Dataset entries:
□ □ □

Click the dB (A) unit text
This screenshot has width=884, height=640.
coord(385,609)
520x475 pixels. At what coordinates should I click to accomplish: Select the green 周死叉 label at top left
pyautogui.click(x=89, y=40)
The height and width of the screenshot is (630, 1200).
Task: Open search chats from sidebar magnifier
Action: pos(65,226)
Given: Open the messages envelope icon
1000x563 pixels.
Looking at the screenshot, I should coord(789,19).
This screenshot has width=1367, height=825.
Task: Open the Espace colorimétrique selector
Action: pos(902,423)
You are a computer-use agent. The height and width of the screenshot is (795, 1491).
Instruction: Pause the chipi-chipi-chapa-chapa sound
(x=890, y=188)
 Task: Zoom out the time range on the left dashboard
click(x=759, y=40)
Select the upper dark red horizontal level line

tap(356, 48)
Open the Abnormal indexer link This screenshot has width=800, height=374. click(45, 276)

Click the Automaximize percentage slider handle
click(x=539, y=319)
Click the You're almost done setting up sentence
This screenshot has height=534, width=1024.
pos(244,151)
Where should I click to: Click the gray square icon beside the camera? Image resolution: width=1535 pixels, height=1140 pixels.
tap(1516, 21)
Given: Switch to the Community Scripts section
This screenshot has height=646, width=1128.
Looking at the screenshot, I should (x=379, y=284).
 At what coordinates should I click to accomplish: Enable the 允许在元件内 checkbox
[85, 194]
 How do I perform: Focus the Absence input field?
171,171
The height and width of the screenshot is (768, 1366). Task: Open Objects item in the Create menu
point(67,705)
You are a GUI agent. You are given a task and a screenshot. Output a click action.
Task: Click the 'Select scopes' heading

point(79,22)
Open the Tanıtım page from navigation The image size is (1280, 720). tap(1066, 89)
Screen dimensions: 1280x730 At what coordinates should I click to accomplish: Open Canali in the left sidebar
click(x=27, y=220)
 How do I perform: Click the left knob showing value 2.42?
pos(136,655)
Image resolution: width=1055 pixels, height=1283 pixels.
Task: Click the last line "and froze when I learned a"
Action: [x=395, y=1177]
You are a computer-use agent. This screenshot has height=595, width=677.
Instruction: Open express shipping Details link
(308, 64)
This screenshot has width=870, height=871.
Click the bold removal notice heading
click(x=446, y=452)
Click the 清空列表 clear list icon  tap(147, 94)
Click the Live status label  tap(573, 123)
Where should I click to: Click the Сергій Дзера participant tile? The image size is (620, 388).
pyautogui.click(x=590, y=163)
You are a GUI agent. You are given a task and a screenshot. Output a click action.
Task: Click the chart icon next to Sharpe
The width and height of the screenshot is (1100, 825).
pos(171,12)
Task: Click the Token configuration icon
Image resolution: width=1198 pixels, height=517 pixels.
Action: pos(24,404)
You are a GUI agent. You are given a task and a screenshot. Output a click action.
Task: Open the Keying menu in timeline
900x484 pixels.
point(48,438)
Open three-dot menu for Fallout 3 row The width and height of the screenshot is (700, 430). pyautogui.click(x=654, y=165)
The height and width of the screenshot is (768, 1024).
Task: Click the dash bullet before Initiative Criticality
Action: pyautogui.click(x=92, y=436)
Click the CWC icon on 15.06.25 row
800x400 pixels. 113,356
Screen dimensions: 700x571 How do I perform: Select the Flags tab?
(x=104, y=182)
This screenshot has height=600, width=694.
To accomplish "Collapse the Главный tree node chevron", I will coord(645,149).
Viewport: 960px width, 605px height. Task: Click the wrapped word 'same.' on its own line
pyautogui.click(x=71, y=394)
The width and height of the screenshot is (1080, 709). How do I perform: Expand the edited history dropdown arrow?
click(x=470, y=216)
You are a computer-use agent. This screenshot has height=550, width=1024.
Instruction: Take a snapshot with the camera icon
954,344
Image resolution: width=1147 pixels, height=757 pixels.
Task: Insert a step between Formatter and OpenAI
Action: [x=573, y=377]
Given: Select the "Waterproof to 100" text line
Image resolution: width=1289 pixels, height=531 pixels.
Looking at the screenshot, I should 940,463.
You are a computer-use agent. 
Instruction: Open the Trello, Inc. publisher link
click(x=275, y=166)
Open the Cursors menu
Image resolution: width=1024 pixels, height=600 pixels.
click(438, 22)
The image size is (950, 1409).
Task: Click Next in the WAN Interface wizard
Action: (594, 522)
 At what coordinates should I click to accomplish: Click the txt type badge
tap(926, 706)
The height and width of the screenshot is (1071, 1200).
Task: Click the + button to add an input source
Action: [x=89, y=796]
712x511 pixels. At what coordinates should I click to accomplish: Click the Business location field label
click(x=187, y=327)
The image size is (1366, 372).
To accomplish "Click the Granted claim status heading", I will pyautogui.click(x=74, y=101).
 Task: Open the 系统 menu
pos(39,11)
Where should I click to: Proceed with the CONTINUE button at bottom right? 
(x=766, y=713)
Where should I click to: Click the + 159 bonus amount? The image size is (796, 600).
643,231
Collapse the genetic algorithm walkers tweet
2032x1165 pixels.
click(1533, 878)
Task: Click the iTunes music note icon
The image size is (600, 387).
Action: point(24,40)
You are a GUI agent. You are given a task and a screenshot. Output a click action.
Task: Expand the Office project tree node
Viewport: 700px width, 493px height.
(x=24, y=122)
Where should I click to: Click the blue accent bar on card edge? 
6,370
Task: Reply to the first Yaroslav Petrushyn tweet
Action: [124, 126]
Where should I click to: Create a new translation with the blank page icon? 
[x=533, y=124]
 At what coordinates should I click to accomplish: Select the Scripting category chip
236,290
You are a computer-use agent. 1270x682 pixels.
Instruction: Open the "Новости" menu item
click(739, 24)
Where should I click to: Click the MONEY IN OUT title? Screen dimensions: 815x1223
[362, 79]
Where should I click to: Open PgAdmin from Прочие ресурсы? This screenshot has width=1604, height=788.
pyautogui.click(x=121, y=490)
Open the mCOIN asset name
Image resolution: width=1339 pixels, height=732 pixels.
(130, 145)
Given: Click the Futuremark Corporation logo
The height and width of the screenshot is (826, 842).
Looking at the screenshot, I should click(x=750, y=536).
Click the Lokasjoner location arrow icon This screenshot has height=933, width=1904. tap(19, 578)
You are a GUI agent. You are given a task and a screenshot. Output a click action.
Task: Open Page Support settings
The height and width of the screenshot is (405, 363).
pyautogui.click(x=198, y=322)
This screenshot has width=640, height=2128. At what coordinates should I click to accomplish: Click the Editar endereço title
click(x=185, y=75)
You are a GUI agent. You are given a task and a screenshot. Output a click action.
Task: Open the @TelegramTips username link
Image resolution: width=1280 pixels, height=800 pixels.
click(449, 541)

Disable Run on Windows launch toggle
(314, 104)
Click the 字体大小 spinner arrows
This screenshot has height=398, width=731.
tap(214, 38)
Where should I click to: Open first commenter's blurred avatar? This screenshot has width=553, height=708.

□ □ □

** INSTRUCTIONS TO FOLLOW **
Please repeat all the records above exactly as they appear.

** RESPONSE BELOW **
Click the dB (A) unit text
This screenshot has width=884, height=640.
coord(385,609)
520x475 pixels. At what coordinates should I click to accomplish: Select the green 周死叉 label at top left
pyautogui.click(x=89, y=40)
The height and width of the screenshot is (630, 1200).
Task: Open search chats from sidebar magnifier
Action: pos(65,226)
Given: Open the messages envelope icon
1000x563 pixels.
Looking at the screenshot, I should coord(789,19).
This screenshot has width=1367, height=825.
Task: Open the Espace colorimétrique selector
Action: pos(902,423)
You are a computer-use agent. The height and width of the screenshot is (795, 1491).
Instruction: Pause the chipi-chipi-chapa-chapa sound
(x=890, y=188)
 Task: Zoom out the time range on the left dashboard
click(x=759, y=40)
Select the upper dark red horizontal level line

tap(356, 48)
Open the Abnormal indexer link This screenshot has width=800, height=374. click(45, 276)

Click the Automaximize percentage slider handle
click(x=539, y=319)
Click the You're almost done setting up sentence
This screenshot has height=534, width=1024.
pos(244,151)
Where should I click to: Click the gray square icon beside the camera? Image resolution: width=1535 pixels, height=1140 pixels.
tap(1516, 21)
Given: Switch to the Community Scripts section
This screenshot has height=646, width=1128.
Looking at the screenshot, I should (x=379, y=284).
 At what coordinates should I click to accomplish: Enable the 允许在元件内 checkbox
[85, 194]
 How do I perform: Focus the Absence input field?
171,171
The height and width of the screenshot is (768, 1366). Task: Open Objects item in the Create menu
point(67,705)
You are a GUI agent. You are given a task and a screenshot. Output a click action.
Task: Click the 'Select scopes' heading

point(79,22)
Open the Tanıtım page from navigation The image size is (1280, 720). tap(1066, 89)
Screen dimensions: 1280x730 At what coordinates should I click to accomplish: Open Canali in the left sidebar
click(x=27, y=220)
 How do I perform: Click the left knob showing value 2.42?
pos(136,655)
Image resolution: width=1055 pixels, height=1283 pixels.
Task: Click the last line "and froze when I learned a"
Action: [x=395, y=1177]
You are a computer-use agent. This screenshot has height=595, width=677.
Instruction: Open express shipping Details link
(308, 64)
This screenshot has width=870, height=871.
Click the bold removal notice heading
click(x=446, y=452)
Click the 清空列表 clear list icon  tap(147, 94)
Click the Live status label  tap(573, 123)
Where should I click to: Click the Сергій Дзера participant tile? The image size is (620, 388).
pyautogui.click(x=590, y=163)
You are a GUI agent. You are given a task and a screenshot. Output a click action.
Task: Click the chart icon next to Sharpe
The width and height of the screenshot is (1100, 825).
pos(171,12)
Task: Click the Token configuration icon
Image resolution: width=1198 pixels, height=517 pixels.
Action: pos(24,404)
You are a GUI agent. You are given a task and a screenshot. Output a click action.
Task: Open the Keying menu in timeline
900x484 pixels.
point(48,438)
Open three-dot menu for Fallout 3 row The width and height of the screenshot is (700, 430). pyautogui.click(x=654, y=165)
The height and width of the screenshot is (768, 1024).
Task: Click the dash bullet before Initiative Criticality
Action: pyautogui.click(x=92, y=436)
Click the CWC icon on 15.06.25 row
800x400 pixels. 113,356
Screen dimensions: 700x571 How do I perform: Select the Flags tab?
(x=104, y=182)
This screenshot has height=600, width=694.
To accomplish "Collapse the Главный tree node chevron", I will coord(645,149).
Viewport: 960px width, 605px height. Task: Click the wrapped word 'same.' on its own line
pyautogui.click(x=71, y=394)
The width and height of the screenshot is (1080, 709). How do I perform: Expand the edited history dropdown arrow?
click(x=470, y=216)
You are a computer-use agent. This screenshot has height=550, width=1024.
Instruction: Take a snapshot with the camera icon
954,344
Image resolution: width=1147 pixels, height=757 pixels.
Task: Insert a step between Formatter and OpenAI
Action: [x=573, y=377]
Given: Select the "Waterproof to 100" text line
Image resolution: width=1289 pixels, height=531 pixels.
Looking at the screenshot, I should 940,463.
You are a computer-use agent. 
Instruction: Open the Trello, Inc. publisher link
click(x=275, y=166)
Open the Cursors menu
Image resolution: width=1024 pixels, height=600 pixels.
click(438, 22)
The image size is (950, 1409).
Task: Click Next in the WAN Interface wizard
Action: (594, 522)
 At what coordinates should I click to accomplish: Click the txt type badge
tap(926, 706)
The height and width of the screenshot is (1071, 1200).
Task: Click the + button to add an input source
Action: [x=89, y=796]
712x511 pixels. At what coordinates should I click to accomplish: Click the Business location field label
click(x=187, y=327)
The image size is (1366, 372).
To accomplish "Click the Granted claim status heading", I will pyautogui.click(x=74, y=101).
 Task: Open the 系统 menu
pos(39,11)
Where should I click to: Proceed with the CONTINUE button at bottom right? 
(x=766, y=713)
Where should I click to: Click the + 159 bonus amount? The image size is (796, 600).
643,231
Collapse the genetic algorithm walkers tweet
2032x1165 pixels.
click(1533, 878)
Task: Click the iTunes music note icon
The image size is (600, 387).
Action: point(24,40)
You are a GUI agent. You are given a task and a screenshot. Output a click action.
Task: Expand the Office project tree node
Viewport: 700px width, 493px height.
(x=24, y=122)
Where should I click to: Click the blue accent bar on card edge? 
6,370
Task: Reply to the first Yaroslav Petrushyn tweet
Action: [124, 126]
Where should I click to: Create a new translation with the blank page icon? 
[x=533, y=124]
 At what coordinates should I click to accomplish: Select the Scripting category chip
236,290
You are a computer-use agent. 1270x682 pixels.
Instruction: Open the "Новости" menu item
click(739, 24)
Where should I click to: Click the MONEY IN OUT title? Screen dimensions: 815x1223
[362, 79]
Where should I click to: Open PgAdmin from Прочие ресурсы? This screenshot has width=1604, height=788.
pyautogui.click(x=121, y=490)
Open the mCOIN asset name
Image resolution: width=1339 pixels, height=732 pixels.
(130, 145)
Given: Click the Futuremark Corporation logo
The height and width of the screenshot is (826, 842).
Looking at the screenshot, I should click(x=750, y=536).
Click the Lokasjoner location arrow icon This screenshot has height=933, width=1904. tap(19, 578)
You are a GUI agent. You are given a task and a screenshot. Output a click action.
Task: Open Page Support settings
The height and width of the screenshot is (405, 363).
pyautogui.click(x=198, y=322)
This screenshot has width=640, height=2128. At what coordinates should I click to accomplish: Click the Editar endereço title
click(x=185, y=75)
You are a GUI agent. You are given a task and a screenshot. Output a click action.
Task: Open the @TelegramTips username link
Image resolution: width=1280 pixels, height=800 pixels.
click(449, 541)

Disable Run on Windows launch toggle
(314, 104)
Click the 字体大小 spinner arrows
This screenshot has height=398, width=731.
tap(214, 38)
Where should I click to: Open first commenter's blurred avatar? This screenshot has width=553, height=708.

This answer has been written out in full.